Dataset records
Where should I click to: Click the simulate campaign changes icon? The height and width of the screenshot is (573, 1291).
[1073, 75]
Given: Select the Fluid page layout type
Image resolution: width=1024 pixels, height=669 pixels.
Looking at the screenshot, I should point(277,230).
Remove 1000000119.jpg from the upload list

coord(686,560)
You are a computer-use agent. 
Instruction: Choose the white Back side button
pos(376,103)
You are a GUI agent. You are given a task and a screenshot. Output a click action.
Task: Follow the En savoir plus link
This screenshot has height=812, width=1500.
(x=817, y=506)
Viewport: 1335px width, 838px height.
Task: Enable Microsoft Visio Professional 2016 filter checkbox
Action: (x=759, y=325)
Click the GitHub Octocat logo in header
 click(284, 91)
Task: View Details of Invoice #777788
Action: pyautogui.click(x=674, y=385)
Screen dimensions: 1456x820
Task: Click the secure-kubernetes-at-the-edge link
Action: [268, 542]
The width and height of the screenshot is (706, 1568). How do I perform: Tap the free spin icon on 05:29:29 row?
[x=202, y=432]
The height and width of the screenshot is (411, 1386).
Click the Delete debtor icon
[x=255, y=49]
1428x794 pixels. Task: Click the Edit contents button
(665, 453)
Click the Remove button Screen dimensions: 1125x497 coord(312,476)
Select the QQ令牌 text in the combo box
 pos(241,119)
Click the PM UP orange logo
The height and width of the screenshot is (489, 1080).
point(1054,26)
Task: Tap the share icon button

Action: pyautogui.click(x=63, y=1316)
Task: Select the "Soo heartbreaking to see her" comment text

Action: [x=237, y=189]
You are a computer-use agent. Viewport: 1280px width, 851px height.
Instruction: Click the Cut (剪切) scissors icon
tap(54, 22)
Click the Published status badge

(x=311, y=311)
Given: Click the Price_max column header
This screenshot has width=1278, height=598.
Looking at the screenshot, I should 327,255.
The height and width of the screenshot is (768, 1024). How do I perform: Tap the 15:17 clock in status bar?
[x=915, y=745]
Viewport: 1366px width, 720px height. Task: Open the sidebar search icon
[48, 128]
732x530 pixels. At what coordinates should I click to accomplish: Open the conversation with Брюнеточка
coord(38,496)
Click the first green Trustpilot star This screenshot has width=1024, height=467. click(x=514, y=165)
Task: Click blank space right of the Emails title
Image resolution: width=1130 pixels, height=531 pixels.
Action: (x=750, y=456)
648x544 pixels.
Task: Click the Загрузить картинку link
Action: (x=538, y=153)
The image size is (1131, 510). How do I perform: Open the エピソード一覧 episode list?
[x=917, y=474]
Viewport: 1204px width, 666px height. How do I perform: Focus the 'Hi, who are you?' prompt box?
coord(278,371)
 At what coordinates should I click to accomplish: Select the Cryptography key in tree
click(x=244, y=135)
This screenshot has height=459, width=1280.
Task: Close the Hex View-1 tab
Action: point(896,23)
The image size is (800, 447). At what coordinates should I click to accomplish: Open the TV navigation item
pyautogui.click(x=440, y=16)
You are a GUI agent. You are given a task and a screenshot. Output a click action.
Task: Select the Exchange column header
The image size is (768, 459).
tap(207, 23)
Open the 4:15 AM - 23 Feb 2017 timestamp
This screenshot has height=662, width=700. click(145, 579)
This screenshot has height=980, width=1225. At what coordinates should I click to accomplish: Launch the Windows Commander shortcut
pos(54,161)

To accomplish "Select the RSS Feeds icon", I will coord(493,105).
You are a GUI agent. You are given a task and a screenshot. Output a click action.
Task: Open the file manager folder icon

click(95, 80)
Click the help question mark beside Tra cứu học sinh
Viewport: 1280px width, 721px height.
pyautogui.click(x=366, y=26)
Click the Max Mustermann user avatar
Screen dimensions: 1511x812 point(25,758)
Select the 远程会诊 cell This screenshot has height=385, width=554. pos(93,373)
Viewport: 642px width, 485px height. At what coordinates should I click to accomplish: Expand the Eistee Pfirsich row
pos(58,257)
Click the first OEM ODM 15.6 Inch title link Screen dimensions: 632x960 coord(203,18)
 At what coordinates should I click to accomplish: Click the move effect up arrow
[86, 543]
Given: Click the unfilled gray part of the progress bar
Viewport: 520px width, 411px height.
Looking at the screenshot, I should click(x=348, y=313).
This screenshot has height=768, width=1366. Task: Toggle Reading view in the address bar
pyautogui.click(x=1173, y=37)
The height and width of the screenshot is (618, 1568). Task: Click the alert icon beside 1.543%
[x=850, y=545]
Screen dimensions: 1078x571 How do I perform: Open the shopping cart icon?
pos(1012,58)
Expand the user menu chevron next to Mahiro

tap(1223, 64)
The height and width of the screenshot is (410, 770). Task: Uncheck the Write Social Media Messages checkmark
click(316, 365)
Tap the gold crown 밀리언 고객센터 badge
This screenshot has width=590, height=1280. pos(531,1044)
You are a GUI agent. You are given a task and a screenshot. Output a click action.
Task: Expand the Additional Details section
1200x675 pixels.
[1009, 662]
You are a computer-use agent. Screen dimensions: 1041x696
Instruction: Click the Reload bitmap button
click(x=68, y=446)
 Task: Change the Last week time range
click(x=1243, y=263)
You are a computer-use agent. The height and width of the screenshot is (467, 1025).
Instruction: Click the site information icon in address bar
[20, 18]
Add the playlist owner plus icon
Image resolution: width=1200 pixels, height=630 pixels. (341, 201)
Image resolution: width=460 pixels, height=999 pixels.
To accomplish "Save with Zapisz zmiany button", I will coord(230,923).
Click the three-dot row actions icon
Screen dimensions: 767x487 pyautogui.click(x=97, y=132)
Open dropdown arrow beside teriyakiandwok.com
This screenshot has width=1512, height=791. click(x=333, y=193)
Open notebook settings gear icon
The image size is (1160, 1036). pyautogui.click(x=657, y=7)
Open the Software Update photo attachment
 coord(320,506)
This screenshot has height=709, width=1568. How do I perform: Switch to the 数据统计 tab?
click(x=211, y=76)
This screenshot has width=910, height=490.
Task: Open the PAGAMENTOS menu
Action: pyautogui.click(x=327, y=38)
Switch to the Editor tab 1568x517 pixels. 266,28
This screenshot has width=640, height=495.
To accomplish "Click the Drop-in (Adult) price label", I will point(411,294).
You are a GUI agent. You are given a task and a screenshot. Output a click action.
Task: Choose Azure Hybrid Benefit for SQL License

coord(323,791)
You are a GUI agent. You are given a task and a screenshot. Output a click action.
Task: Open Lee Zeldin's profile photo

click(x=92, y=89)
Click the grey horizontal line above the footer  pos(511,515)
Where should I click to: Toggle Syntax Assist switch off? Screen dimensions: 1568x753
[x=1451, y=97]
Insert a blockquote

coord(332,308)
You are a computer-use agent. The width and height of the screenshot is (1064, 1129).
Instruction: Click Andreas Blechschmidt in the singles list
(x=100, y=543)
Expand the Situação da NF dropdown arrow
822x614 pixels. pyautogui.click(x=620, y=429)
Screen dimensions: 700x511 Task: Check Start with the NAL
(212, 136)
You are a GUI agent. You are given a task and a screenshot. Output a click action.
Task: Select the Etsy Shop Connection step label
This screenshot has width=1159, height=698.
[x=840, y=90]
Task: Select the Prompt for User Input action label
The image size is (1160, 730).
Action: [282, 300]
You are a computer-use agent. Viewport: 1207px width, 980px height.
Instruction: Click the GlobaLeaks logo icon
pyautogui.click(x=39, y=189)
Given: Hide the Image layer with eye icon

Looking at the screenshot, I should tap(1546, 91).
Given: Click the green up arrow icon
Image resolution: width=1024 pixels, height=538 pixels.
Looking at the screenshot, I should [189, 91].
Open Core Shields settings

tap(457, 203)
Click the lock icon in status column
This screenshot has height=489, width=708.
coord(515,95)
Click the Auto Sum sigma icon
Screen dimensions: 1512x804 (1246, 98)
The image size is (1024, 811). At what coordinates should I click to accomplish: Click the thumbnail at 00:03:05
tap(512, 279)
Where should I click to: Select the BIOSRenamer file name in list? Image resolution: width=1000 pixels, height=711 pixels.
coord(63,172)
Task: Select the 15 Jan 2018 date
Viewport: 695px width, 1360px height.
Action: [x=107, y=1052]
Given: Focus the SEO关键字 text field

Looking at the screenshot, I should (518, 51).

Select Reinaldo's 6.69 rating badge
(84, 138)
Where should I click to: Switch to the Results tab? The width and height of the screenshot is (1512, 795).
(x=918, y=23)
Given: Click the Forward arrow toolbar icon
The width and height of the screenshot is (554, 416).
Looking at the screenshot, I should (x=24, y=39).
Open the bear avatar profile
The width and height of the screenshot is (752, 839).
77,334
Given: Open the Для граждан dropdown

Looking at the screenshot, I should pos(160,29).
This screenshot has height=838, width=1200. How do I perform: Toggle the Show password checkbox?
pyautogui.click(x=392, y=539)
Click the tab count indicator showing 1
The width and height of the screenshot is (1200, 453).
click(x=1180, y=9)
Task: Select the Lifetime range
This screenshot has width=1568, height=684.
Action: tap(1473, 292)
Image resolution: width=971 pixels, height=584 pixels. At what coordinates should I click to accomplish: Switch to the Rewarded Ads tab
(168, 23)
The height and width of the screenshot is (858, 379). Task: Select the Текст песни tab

TO DO:
Note how many lines above hold "computer" and give that figure alone.

YOUR RESPONSE:
6